LOS ANGELES – The Armenian Dramatic Arts Alliance (ADAA) has announced the Honorary Jury for the 2016 cycle of the biennial Saroyan/Paul $10,000 Human Rights Prize in Playwriting. ADAA has been administering this contest since 2008.
The judges are as follows: Rob Drummer, Associate Dramaturg and Director from the Bush Theatre in London; Neil McPherson, Artistic Director of the Finborough Theatre in London since 1999; Simon Levy, Artistic Director of The Fountain Theatre in Los Angeles since 1993. All three judges will preside over the three finalist scripts in 2016.
Preliminary evaluation of scripts has begun, as synopses have been pouring in from around the globe. The synopsis submission period for the contest has been extended to February 7, 2016.
Playwrights whose submitted synopses meet with ADAA’s guideline specifications will be chosen by the selection committee to submit their full scripts from March 1 – April 24. Scores will be awarded to each script based on excellence of writing and also in furthering the theme of “human rights/social justice.”
In addition, to further ADAA’s mission to support Armenian stories, ADAA is pleased to also host a special $2,500 prize, The Kondazian Playwriting Award for Armenian Stories, which will be awarded to an outstanding play with a focus on an Armenian theme.

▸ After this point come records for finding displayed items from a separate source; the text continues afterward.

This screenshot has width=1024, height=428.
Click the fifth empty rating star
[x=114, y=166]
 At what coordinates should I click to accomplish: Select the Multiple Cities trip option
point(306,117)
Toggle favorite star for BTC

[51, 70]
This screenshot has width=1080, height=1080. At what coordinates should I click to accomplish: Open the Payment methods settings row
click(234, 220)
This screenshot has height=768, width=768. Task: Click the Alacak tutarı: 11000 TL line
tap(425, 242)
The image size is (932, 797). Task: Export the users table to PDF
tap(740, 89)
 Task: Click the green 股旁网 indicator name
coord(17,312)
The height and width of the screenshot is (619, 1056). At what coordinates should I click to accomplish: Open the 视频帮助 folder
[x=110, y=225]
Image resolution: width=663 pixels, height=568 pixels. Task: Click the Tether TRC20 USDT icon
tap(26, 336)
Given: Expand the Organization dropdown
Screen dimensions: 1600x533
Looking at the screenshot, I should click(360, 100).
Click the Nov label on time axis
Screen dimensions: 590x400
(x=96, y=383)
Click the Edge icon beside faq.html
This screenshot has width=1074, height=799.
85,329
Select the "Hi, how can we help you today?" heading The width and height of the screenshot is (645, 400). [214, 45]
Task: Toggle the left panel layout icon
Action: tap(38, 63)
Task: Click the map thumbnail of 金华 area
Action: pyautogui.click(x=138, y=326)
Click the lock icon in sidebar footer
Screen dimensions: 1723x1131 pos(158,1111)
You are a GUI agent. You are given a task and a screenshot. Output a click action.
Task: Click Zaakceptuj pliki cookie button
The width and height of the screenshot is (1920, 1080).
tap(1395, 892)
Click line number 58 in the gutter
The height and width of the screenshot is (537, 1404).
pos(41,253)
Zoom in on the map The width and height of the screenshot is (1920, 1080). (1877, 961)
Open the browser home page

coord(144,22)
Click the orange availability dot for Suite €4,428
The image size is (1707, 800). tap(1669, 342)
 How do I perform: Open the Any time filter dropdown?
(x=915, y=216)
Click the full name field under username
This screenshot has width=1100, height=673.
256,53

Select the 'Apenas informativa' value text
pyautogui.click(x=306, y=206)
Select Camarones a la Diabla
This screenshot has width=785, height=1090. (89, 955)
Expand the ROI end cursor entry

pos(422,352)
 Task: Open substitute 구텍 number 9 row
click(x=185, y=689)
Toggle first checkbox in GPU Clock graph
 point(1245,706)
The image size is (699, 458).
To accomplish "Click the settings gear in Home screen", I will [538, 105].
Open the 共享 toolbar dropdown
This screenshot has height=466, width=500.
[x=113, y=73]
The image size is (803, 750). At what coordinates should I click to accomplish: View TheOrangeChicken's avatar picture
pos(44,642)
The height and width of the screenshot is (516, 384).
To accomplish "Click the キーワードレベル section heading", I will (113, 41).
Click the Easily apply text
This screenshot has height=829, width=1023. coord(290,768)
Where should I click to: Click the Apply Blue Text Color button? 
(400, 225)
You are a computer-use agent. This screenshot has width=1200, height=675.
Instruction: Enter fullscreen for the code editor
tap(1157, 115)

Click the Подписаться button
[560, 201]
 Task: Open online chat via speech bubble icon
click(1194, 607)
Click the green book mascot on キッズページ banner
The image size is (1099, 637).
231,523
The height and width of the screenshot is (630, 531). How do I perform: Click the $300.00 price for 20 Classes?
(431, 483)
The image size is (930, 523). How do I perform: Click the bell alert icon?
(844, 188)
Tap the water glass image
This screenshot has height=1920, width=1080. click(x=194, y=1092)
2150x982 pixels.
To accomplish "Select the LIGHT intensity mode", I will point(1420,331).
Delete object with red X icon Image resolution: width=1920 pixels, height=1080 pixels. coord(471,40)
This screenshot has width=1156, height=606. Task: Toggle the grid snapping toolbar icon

The late William Saroyan believed that the performing arts were a powerful tool for facilitating civic engagement and advancing social change. The new direction ADAA has pursued since 2014 is to expand the competition’s parameters to celebrate playwrights whose work dynamically engages with social and political issues and/or promotes peace, social justice and human rights. This widens the scope of the competition by promoting intercultural understanding and including more playwrights exploring the transformative power of theater to address issues of global significance. This path will be in keeping with the spirit of William Saroyan – an advocate of human rights. It will also further the aim of the Armenian community as a whole in its quest for justice and human rights.
The Saroyan Prize is made possible by a donation from The William Saroyan Foundation, which inaugurated the award at ADAA in 2007, and has been joined by The Lillian and Varnum Paul Fund, longtime supporter of ADAA’s Paul Screenwriting Award, to complete the funding of the biennial playwriting prize, which has become known as one of the world’s most reputable playwriting awards.